A homologia estrutural é uma forma específica de relação entre posições que se situa num nível não necessariamente consciente das ações, não interessado, baseado nas próprias lutas existentes no espaço social e que, de maneira oculta, interliga as práticas e as expectativas dos agentes sociais. A homologia, também, é o fato de que há elementos semelhantes estruturalmente entre diferentes campos autônomos, como uma forma específica de poder, uma forma específica de capital, uma doxa, etc.

Índice

Introdução

A teoria dos campos sociais de Pierre Bourdieu explica o jogo interno dentro dos campos, mas também promove uma explicação relação entre campos ou entre diferentes grupos no mesmo campo.

Na medida em que um campo social não existe de maneira isolada no espaço social, há relações que podem ser observadas entre campos. Nestes casos, o que se tem é a observação de similaridades estruturais entre campos, similaridades em relação aos funcionamentos que lhes são característicos. Para isso, Bourdieu dá o nome de homologia estrutural e o objetivo deste artigo é expor tal noção.

A homologia estrutural

A homologia estrutural se situa como uma semelhança entre campos diferentes, ou seja, é uma observação daquilo que é semelhante no bojo de totalidades diferentes.

A homologia pode ser descrita como uma semelhança na diferença. Falar de homologia entre o campo político e o campo literário significa afirmar a exitência de traços estruturalmente equivalentes – o que não quer dizer idênticos – em conjuntos diferentes. Relação complexa que vão se apressar em destruir os que têm o hábito de pensar em termos de tudo ou nada (BOURDIEU, 2004, p. 170).

Traços equivalentes, mas não idênticos. Semelhança e não identidade. A avaliação em termos de tudo ou nada é inábil para dar conta deste tipo de visão, pois o tipo de semelhança observada está nas estruturas e em seus funcionamentos que se manifestam pelas estratégias dos agentes.

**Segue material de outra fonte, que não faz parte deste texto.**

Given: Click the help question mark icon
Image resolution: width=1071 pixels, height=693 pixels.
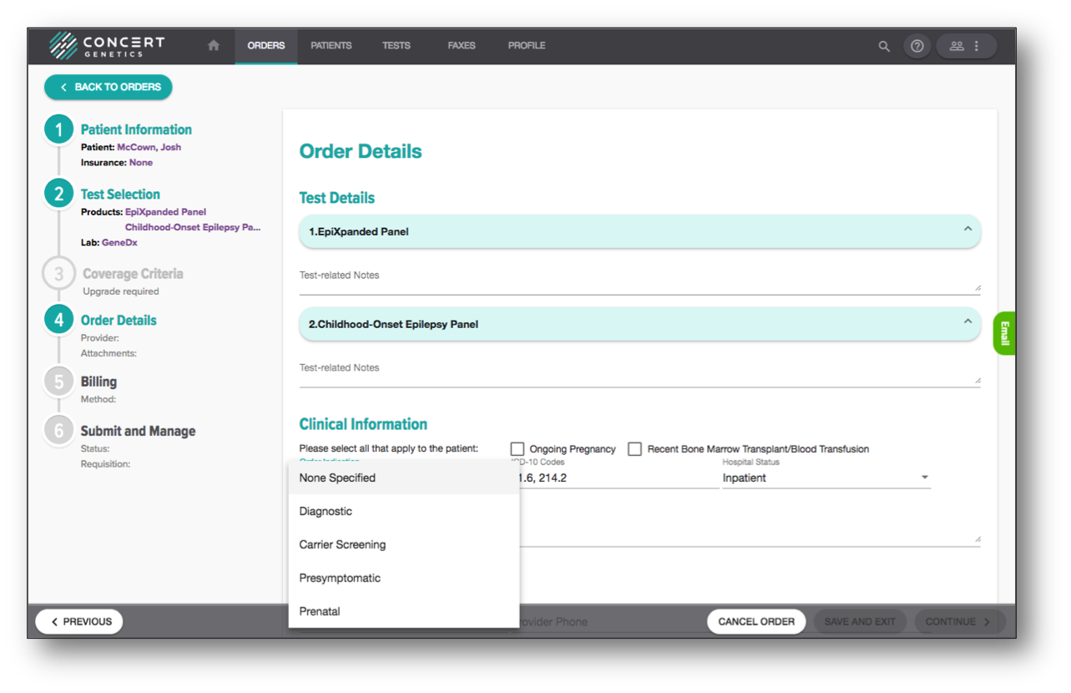Looking at the screenshot, I should point(917,47).
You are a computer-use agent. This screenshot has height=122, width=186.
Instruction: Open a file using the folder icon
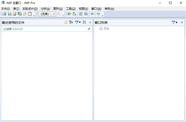click(15, 14)
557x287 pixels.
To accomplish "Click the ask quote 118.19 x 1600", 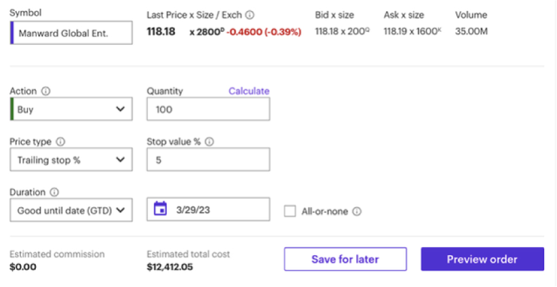I will 412,31.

Há elementos que são homólogos em todos os campos: a existência de uma doxa, de uma nomos, um poder simbólico praticado, um capital simbólico a ser acumulado, instituições de consagração, grupos dominantes, grupos dominados, etc.

De um certo ponto de vista, o campo literaŕio (ou o científico) é um campo como os outros (contra todas as formas de hagiografia ou, simplesmente, contra a tendência de pensar que os universos sociais onde são produzidas essas realidades de exceção que são a arte, a literatura ou a ciência só podem ser totalmente diferentes, diferentes sob todos os aspectos): trata-se de uma questão de poder – o poder de publicar ou de recusar a publicação, por exemplo -, de capital – o do autor consagrado que pode ser parcialmente transferido para a conta de um jovem escritor ainda desconhecido, por meio de um comentário elogioso ou de um prefácio; – aqui como em outros lugares observam-se relações de força, estratégias, interesses, etc (BOURDIEU, 2004, p. 170).

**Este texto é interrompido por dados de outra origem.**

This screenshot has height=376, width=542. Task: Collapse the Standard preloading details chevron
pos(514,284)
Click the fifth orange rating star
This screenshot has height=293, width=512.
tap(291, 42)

Há funcionamentos homólogos, como a aplicação das relações de força sobre os dominados, principalmente os novatos, que precisarão ser atingidos pelas formas de reconhecido para atingir determinado sucesso relativo dentro do campo, como um prefácio escrito por um autor já consagrado, publicação em editoras consagradas e etc. Essa aplicação das relações de força é justamente a aplicação do poder simbólico que se usa enquanto instrumento de dominação, mas que é também um alvo das próprias lutas no interior do campo, um alvo que os agentes sociais dedicam seu próprio trabalho e suas estratégias de sucesso.

Este tipo de funcionamento nos campos sociais e a possibilidade de relacionar campos diferentes a partir de suas homologias permite entender, inclusive, a relação entre autor e obra, na medida em que se distancia das tentativas de análise de biografia individual do autor para compreender a sua produção ou das tentativas de ler uma obra a partir da intertextualidade:

Porque é preciso fazer tudo isso ao mesmo tempo. Postulo que existe uma correspondência bastante rigorosa, uma homologia, entre o espaço das obras considerada nas suas diferenças, nos seus desvios (à maneira da intertextualidade), e o espaço dos produtores e das instituições de produção, revistas, editoras, etc. Às diferentes posições no campo de produção, tais como estas podem ser definidas levando-se em conta não só o gênero praticado, a categoria nesse gênero, identificada através dos lugares de publicação (editora, revista, galeira, etc.) e dos índices de consagração ou, simplesmente, da antiguidade de entrada no jogo, mas também os indicadores mais exteriores, como a origem social e geográfica, que se retraduzem nas posições ocupadas no interior do campo, correspondem as posições tomadas no espaço dos modos de expressão, das formas literárias e artísticas (alexandrino ou um outro metro, rima ou verso livre, soneto ou balada, etc.), dos temas e, evidentemente, de todos os tipos de índices formais mais sutis que a análise literária tradicional há muito tempo assinalou (BOURDIEU, 2004, p. 177).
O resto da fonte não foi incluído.